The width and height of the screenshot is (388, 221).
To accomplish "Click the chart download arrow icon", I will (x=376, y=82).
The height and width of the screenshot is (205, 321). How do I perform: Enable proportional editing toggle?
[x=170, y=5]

——————————

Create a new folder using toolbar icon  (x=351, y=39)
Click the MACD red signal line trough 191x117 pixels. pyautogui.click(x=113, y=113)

——————————

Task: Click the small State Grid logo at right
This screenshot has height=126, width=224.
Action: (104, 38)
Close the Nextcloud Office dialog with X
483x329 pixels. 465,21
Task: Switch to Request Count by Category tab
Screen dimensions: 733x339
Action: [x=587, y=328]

——————————

→ **About this exercise**
The lines you need are those containing "Click"; find them in the records and copy them.

→ **Finished exercise**
To accomplish "Click the chart download arrow icon", I will (x=376, y=82).
Click the MACD red signal line trough 191x117 pixels. pyautogui.click(x=113, y=113)
Task: Click the small State Grid logo at right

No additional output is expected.